Comedian Kevin Breel also gave a TED talk as a man suffering mental illness who also hid his symptoms. A common analogy reads like this; your spouse falls and breaks their arm and no one criticizes them on crying out in pain and demanding treatment. Yet, if your spouse becomes suicidal, it becomes a family secret for those who know. Breel’s point; we are accepting of any body part breaking down, except the brain with mental illness.
Stigma carries over to entire professions that are at higher risk of depression, anxiety or PTSD. For example, first responders are notorious for their bravery, strength, and endurance. They rescue us, saving our lives in moments of crisis. Now, imagine you are a paramedic, and this is what the public is telling you. You feel honored and proud. But, why do images of crash victims continue to haunt your dreams and wake you at night? You are you dreading going to work today, but wouldn’t dare tell anyone because that would show weakness. Now what do you do?

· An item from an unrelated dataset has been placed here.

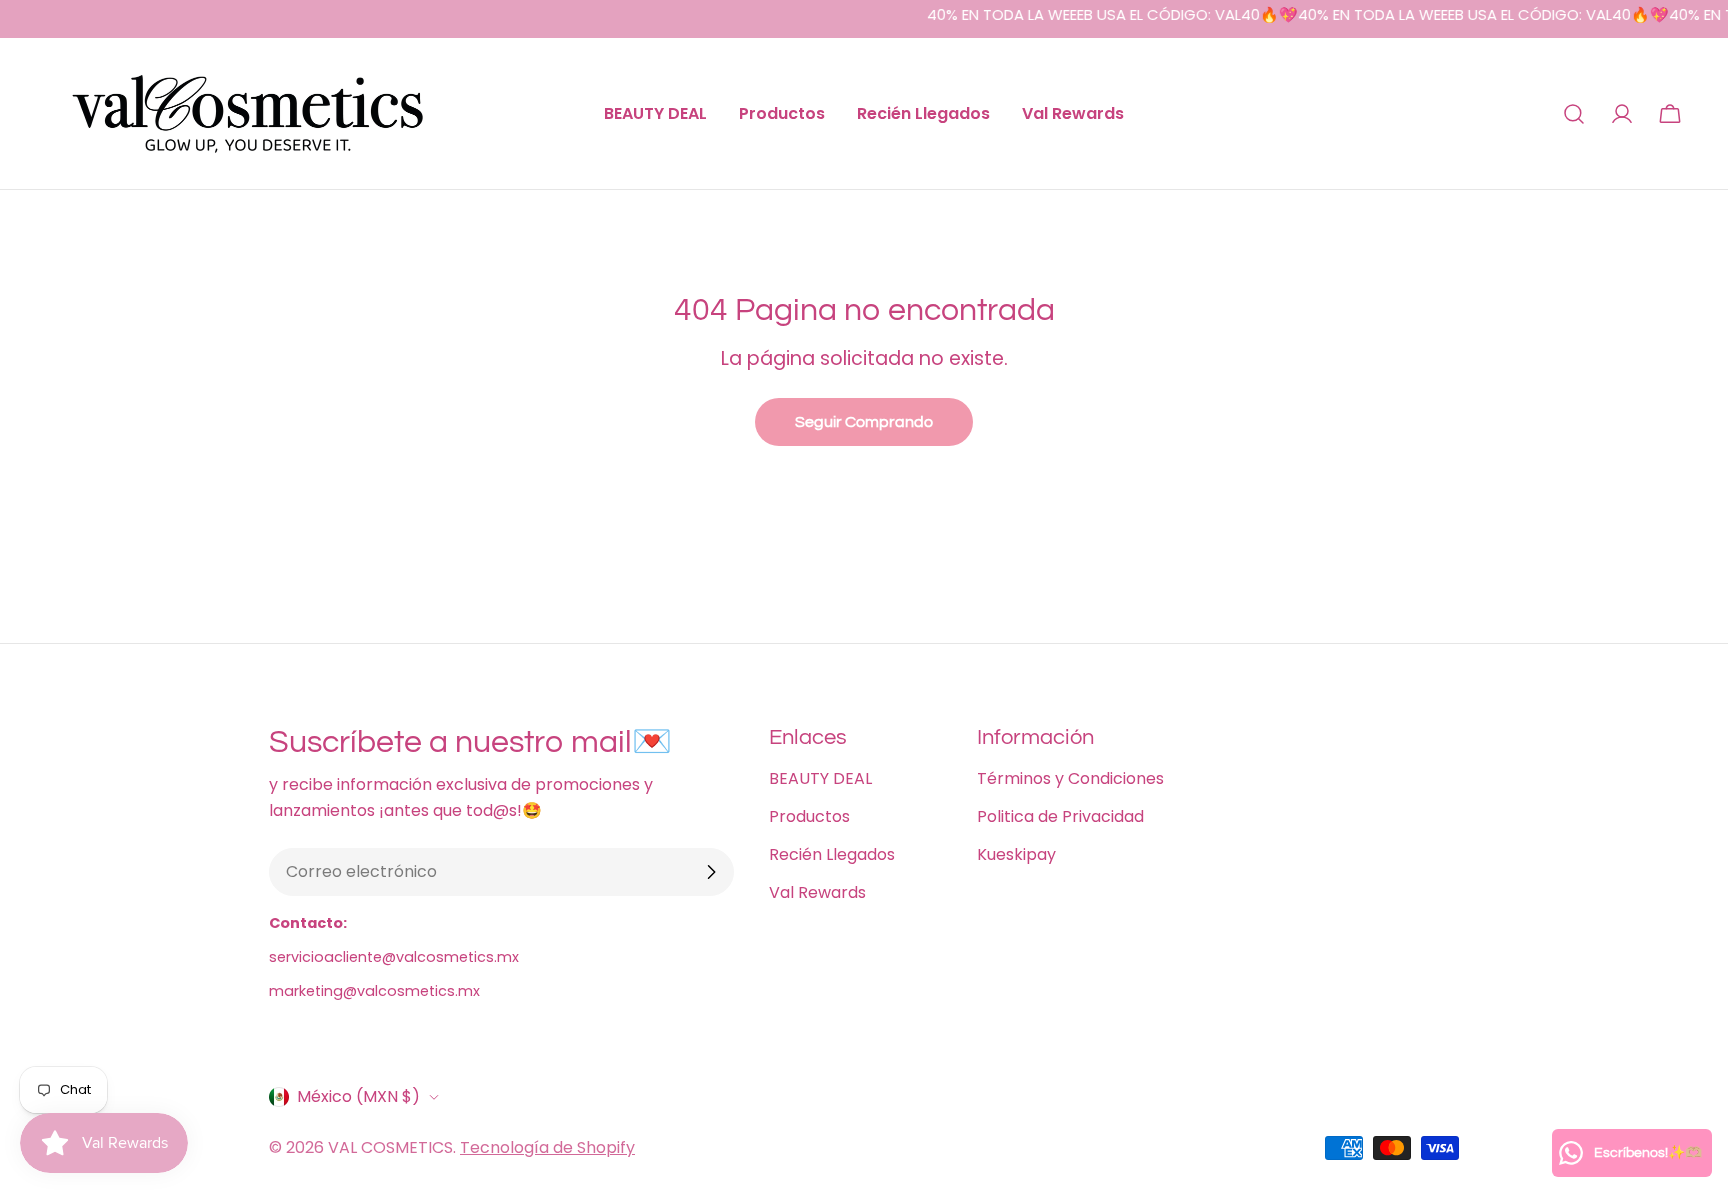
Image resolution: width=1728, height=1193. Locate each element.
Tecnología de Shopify (547, 1147)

There is an encouraging movement throughout social media at fighting the stigma of mental illness. One can follow online groups of people with similar backgrounds that offer support and share stories. The Code Green Campaign, for example, is a nonprofit mental health advocacy and education organization. It spotlights the high rates of mental illness in first responders. It aims to “eliminate the stigma that prevents people from admitting these issues and asking for help.” (codegreencampaign.org) The campaign allows a platform for people to tell their story anonymously, which in turn fuels discussion and reduces stigma. This model could be applied to people of any ethnic group or work background.
If you suffer any mental illness, you are not alone. Speak up, search out the stories of others, find a resource, friend or online community, and take care of yourself. Let us open up the discussions and break down the stigma of mental illness.